The After Grandma still played cards but distractedly and without enjoyment. She suspected that everyone was cheating or letting her win out of pity. During these games, she chastised her companions for not having appreciated the man who was “the heart of this family”. She stopped going to church because “God only took the good ones” and each week she highlighted in detail how she hoped she’d die, wanting most to be “euthanized like an old cat”. One day she’d be nostalgic and amazed that a man loved her so much he’d die for her, while on another day she might weep and say she should have been an alcoholic. “Frank would never have gone out to get me more drink.” When her sister’s husband died of cancer, After Grandma, rather than offer condolences, sputtered bitterly, “You better damn well appreciate you had the chance to say goodbye!” Soon, friends stopped calling round and she began to shrink inside the rooms she once had filled with laughter. She watched TV, ate chocolate, and did little to take care of herself despite her family’s attempts at interventions.

Tara graduated and went to college and left the Midwest. She tried to send chipper emails, but the replies she did receive left her feeling helpless. “NOBODY TOLD ME HOW HORRIBLE GETTING OLD WOULD BE AND THAT YOUR FAMILY WOULD ALL EVENTUALLY ABANDON YOU. GRANDMA.”

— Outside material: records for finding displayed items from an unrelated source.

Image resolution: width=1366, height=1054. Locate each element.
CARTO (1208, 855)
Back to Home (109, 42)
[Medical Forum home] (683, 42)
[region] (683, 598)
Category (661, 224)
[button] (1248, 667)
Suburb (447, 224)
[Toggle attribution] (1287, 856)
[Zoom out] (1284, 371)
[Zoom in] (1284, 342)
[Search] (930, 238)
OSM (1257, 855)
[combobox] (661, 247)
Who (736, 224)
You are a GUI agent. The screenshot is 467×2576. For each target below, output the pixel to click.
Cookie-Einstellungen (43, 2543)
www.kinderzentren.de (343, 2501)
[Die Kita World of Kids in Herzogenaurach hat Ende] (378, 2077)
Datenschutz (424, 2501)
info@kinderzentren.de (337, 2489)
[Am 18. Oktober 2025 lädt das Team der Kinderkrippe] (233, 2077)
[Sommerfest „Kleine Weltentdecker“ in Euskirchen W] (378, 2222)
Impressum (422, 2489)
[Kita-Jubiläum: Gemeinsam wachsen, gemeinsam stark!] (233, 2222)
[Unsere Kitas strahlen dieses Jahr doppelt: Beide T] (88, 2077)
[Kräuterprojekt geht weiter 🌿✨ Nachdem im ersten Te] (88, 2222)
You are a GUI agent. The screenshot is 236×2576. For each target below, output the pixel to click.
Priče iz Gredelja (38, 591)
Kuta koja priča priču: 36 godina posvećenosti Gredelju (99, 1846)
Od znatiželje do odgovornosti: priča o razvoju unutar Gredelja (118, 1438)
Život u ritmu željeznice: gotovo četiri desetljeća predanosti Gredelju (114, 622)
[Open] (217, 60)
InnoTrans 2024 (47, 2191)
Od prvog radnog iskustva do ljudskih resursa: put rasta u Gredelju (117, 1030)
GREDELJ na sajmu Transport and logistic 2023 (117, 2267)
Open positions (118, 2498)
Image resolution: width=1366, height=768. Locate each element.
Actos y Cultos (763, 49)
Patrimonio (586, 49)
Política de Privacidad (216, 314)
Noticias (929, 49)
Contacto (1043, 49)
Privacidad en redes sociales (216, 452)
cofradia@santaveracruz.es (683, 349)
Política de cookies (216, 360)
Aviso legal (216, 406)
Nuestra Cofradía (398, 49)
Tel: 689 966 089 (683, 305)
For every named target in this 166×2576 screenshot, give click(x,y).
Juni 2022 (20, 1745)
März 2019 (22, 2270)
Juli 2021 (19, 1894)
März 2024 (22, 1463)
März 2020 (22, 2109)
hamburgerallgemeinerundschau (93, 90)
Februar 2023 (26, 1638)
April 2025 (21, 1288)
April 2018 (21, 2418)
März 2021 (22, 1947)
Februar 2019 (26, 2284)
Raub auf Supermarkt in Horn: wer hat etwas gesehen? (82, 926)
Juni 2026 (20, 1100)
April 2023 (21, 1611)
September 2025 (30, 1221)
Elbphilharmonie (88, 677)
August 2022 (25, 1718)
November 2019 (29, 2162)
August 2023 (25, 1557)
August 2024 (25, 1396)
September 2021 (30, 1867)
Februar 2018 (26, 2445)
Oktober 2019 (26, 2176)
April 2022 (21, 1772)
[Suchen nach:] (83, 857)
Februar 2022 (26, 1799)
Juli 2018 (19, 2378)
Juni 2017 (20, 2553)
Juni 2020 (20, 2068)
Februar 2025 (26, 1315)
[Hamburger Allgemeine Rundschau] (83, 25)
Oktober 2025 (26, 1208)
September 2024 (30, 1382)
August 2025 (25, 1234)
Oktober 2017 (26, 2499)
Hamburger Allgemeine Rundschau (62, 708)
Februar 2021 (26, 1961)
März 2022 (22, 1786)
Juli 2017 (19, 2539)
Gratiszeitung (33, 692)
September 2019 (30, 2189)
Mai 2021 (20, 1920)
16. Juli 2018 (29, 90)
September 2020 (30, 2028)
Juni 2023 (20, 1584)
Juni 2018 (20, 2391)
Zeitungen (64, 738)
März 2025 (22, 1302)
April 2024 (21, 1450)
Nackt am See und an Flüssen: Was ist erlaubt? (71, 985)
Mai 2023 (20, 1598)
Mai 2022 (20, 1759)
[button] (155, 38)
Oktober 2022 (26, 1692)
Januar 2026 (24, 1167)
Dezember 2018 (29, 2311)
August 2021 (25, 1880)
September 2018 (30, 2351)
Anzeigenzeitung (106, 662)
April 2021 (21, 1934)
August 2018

The last time she had seen her grandmother was before she left for Thailand. Tara sat in the bright cafeteria with her and as they played rummy, her grandmother tried to make sense of what she was doing teaching English in a country halfway around the world. She said she and Grandpa had planned to travel when he retired but they’d been robbed of that dream. It was the first she’d heard of this plan and eagerly asked where they had wanted to go. “Why think of it now? I’ll die in this chair, in this prison. But you, you keep on seeing the world. You always had the freest spirit of all of them.”

Tara looked at her empty bottle of wine and contemplated her “free spirit”. She’d thought that by escaping toxic relationships and dead-end jobs, she’d be free. But her demons had followed her, stowed away as she boarded the plane. And here she was, drunk and likely to call in sick again so as not to be a spectacle in front of her class of 60 students who she doubted would even notice.

She opened the message again and considered getting more wine, but felt clear-headed and sure of what to do. The truth struck her so forcibly that tears formed as she poised her fingertips over the keys and sent her mother an equally curt reply.

“My grandmother did not die yesterday. She died July 12, 1991. There was and never has been a chance to say good-bye. I’m sorry.”